あの目の輝きに惹かれた。なのに、気づけば俺は「邪魔者」だった

絵を描いてる時の横顔。音楽に没頭してる時の、周りが見えなくなったような表情。何かを生み出している瞬間の彼女には、他の誰にもない引力がある。

(この人の見てる世界、覗いてみたいな…)

そう思って近づいた。

――でも、ここからが本当の始まりだったんだよね。

「既読スルー3日目」「デート当日ドタキャン」「会いに行ったら”邪魔しないで”の一言」。

芸術家タイプの彼女と付き合ったことがある男なら、この地獄のような孤独感、分かるんじゃないかな。

俺自身、創作系の仕事をしている女性と付き合った経験がある。あの時抱えてたモヤモヤを、今日は全部さらけ出してみたい。そして、同じ悩みを持つあなたに「こうすればよかったんだ」って答えを渡せたらと思ってる。


そもそも「芸術家タイプの女性」って何が違うのか

まず前提として知っておいてほしいことがある。

彼女たちにとって、創作は趣味じゃない。仕事でもない。もっと根源的な、呼吸みたいなもの。

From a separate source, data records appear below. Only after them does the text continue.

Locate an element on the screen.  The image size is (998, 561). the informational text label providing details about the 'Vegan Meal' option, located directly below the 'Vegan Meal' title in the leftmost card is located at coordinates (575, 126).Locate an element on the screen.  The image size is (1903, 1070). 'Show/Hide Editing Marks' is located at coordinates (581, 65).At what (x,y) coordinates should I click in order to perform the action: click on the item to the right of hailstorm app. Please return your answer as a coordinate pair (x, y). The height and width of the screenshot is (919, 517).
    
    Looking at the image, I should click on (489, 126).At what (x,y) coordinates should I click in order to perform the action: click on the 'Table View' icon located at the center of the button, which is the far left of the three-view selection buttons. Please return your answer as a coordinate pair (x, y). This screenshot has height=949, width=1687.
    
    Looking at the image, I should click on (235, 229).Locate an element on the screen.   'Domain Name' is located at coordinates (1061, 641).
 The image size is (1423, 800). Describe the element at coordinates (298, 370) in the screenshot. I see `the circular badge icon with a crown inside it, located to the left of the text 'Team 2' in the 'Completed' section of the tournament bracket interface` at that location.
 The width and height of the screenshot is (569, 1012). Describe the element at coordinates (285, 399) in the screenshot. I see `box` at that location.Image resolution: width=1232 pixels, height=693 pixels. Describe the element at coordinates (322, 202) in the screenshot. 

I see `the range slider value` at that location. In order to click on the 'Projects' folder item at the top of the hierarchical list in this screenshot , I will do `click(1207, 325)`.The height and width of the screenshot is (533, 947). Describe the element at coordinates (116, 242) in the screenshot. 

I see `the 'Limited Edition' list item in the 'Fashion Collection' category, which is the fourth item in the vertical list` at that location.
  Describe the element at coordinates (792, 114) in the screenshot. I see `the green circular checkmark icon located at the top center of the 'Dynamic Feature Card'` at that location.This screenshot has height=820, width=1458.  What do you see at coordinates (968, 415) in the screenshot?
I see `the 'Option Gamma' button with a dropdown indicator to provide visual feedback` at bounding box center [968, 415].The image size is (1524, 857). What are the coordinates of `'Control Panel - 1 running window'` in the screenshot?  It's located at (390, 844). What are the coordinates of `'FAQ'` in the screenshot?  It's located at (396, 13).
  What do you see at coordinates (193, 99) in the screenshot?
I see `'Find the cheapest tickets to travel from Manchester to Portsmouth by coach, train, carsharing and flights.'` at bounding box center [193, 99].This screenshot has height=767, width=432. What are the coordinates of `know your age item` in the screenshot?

街を歩けば構図を探してる。人と話しながらも、頭の片隅でメロディが鳴ってる。日常のすべてが素材で、それを形にしないと窒息してしまう。そういう生き物なんだよね。

以前、画家をしている知人の女性がこんなことを言ってた。「光の角度、影の落ち方、色の重なり。全部が作品の一部に見えちゃうの。スイッチなんてない。常にオンなの」

…正直、最初は「かっこいいこと言うな」くらいにしか思ってなかった。でも実際に付き合ってみて、あぁこれは本当だったんだ、と骨身に染みることになる。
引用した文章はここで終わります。